While home pregnancy tests have evolved since they made their debut in the 1970s, the WSJ report indicated that women still feel quite uncomfortable if they happen to meet someone they know or are acquainted with in a drug store while buying a test and they still feel their stress levels shoot up when they receive the results and are bewildered.
In this Generation Z era, many companies founded by women and for women and their needs are becoming more prevalent with each passing day.
The WSJ reported that Cynthia Plotch, the co-founder of a company called Get Stix, Inc that is seeking to fast track home pregnancy tests into the new century in terms of ease of buying them, taking them and disposing of them.
Speaking quite bluntly to the WSJ, Ms. Plotch said, “There’s so many other experiences and feelings involved, other than the actual peeing on a stick.” Prior to creating Get Stix with co-founder Jamie Norwood, both women worked for Hungry Harvest, a produce-delivery company.
The associate strategy director at Brooklyn-based branding company Red Antler LLC,, Faye Shneider told the WSJ that, “What we’re seeing in healthcare innovation is startups having the opportunity to start with a blank slate and be much more human in their approach. Red Antler is known for its work on startups and new ventures including Oova, an at-home fertility test, as was reported by the WSJ.
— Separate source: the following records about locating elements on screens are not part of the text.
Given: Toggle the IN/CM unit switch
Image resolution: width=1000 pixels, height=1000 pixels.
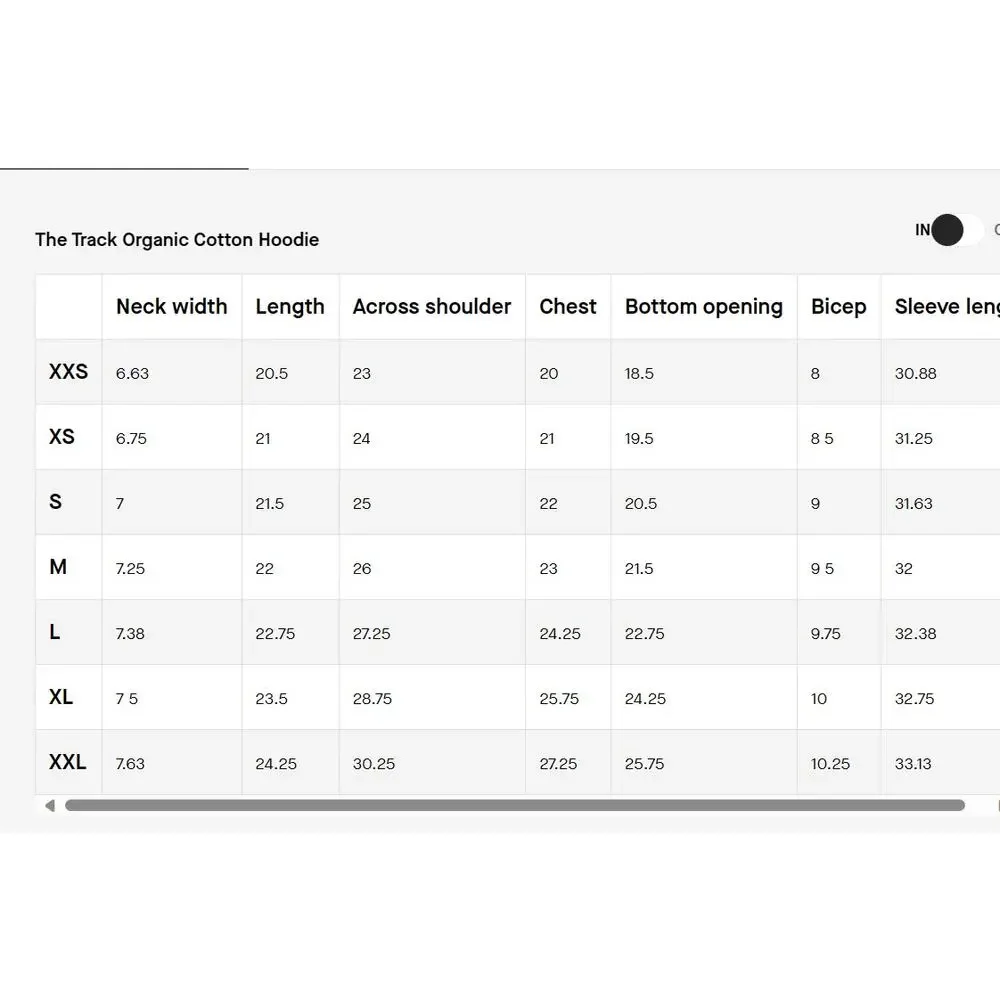Looking at the screenshot, I should 956,230.
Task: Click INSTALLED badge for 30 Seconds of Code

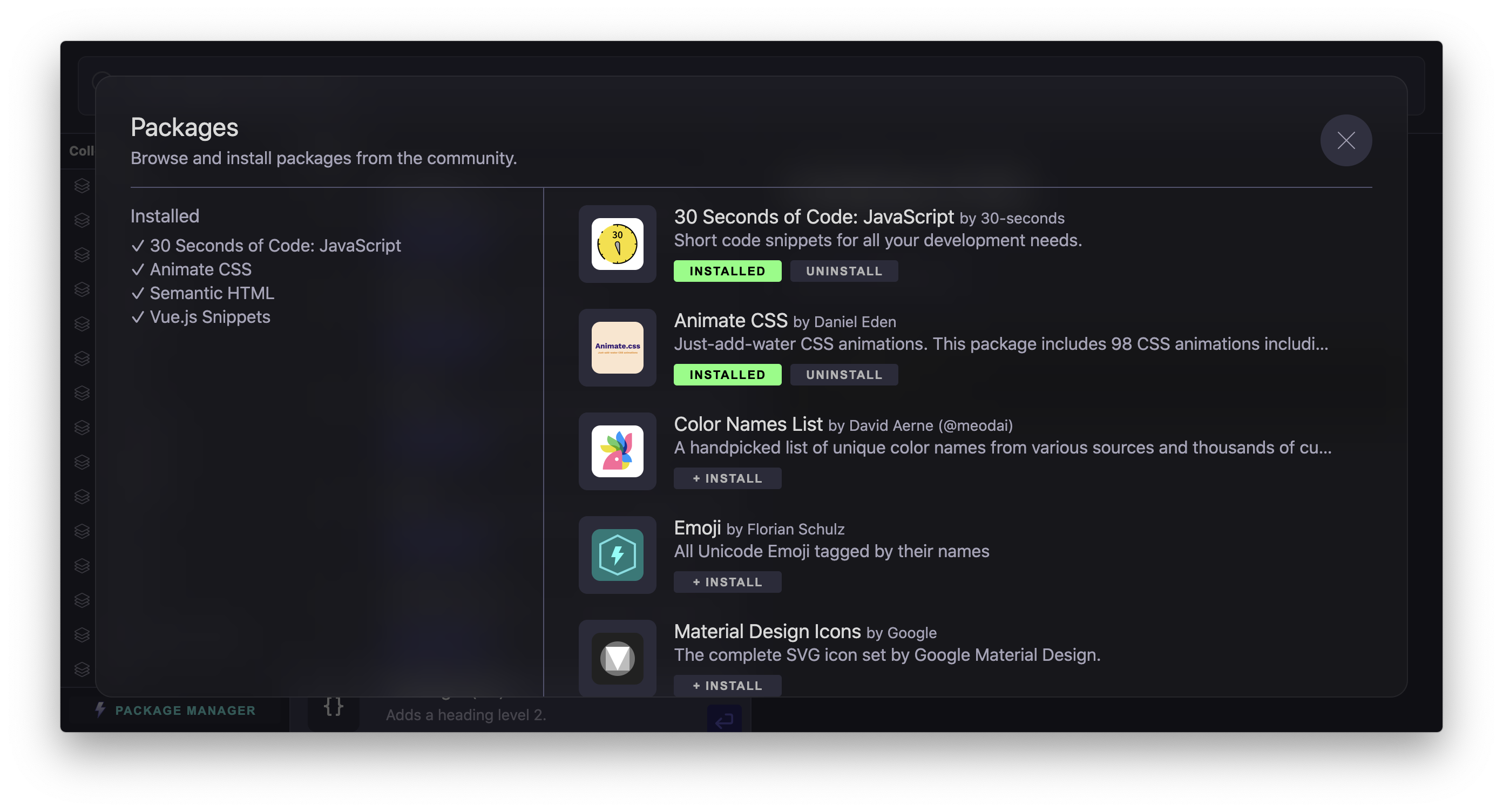Action: pyautogui.click(x=727, y=271)
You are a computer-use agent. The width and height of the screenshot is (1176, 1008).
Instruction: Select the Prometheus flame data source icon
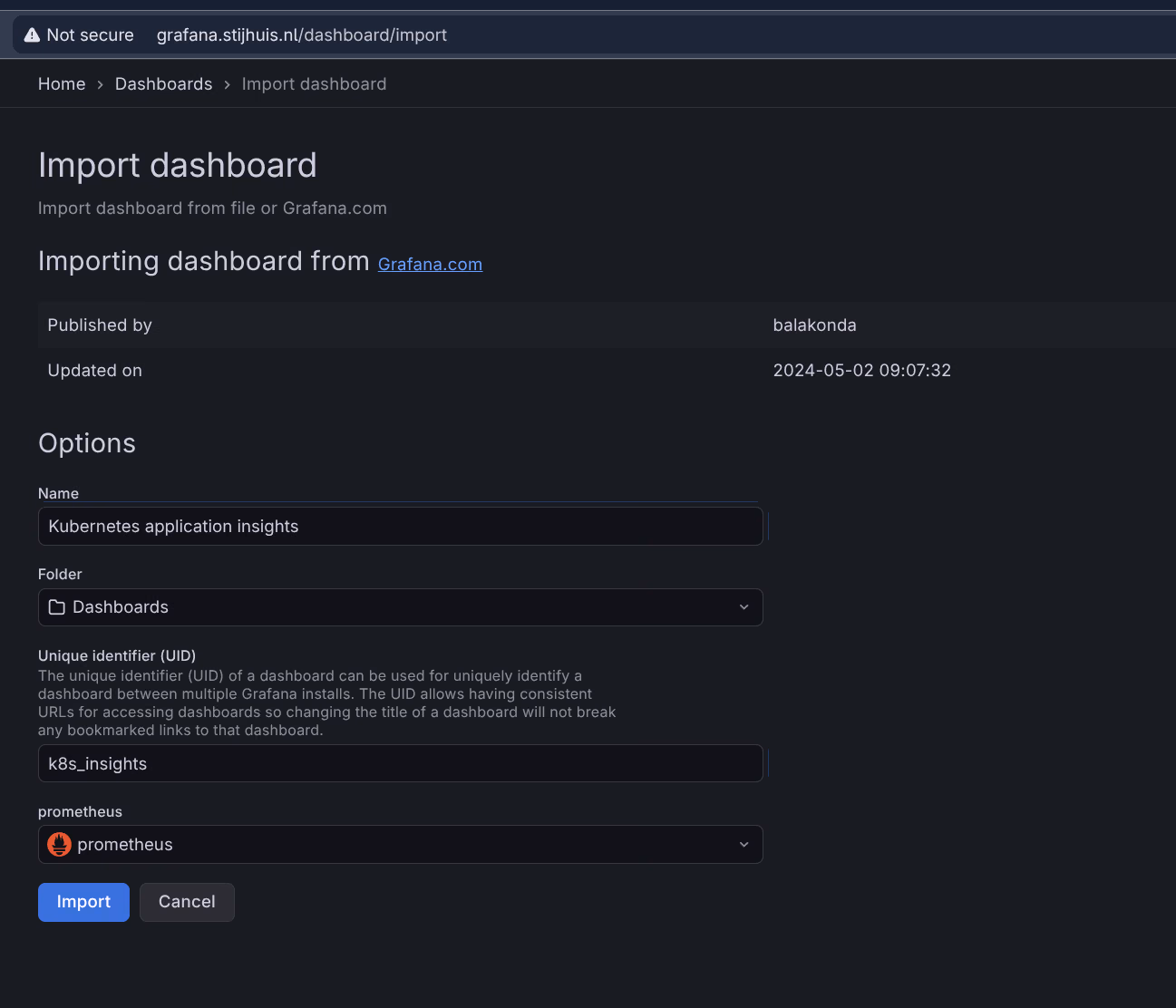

While many women who are involved in home pregnancy tests are experts in the ins and outs of e-commerce and startup companies, many do not have knowledge or experience in the consumer health industry. Considering their progress, they have learned quite quickly.
For instance, the WSJ reported that advertising executive Bethany Edwards and designer Anna Couturier founded Lia Diagnostics. Their version of the home pregnancy test is the first flushable one which clearly helps with discreet disposal.
This particular test is a relatively new product, having hit store shelves in March, The WSJ report indicated that Lia’s product is constructed from biodegradable paper-based material that the company says can go in the toilet after use.
Rather than throwing a used pregnancy test in the garbage where people can see them, this alternative is clearly better and is environmentally preferred said Ms. Edwards.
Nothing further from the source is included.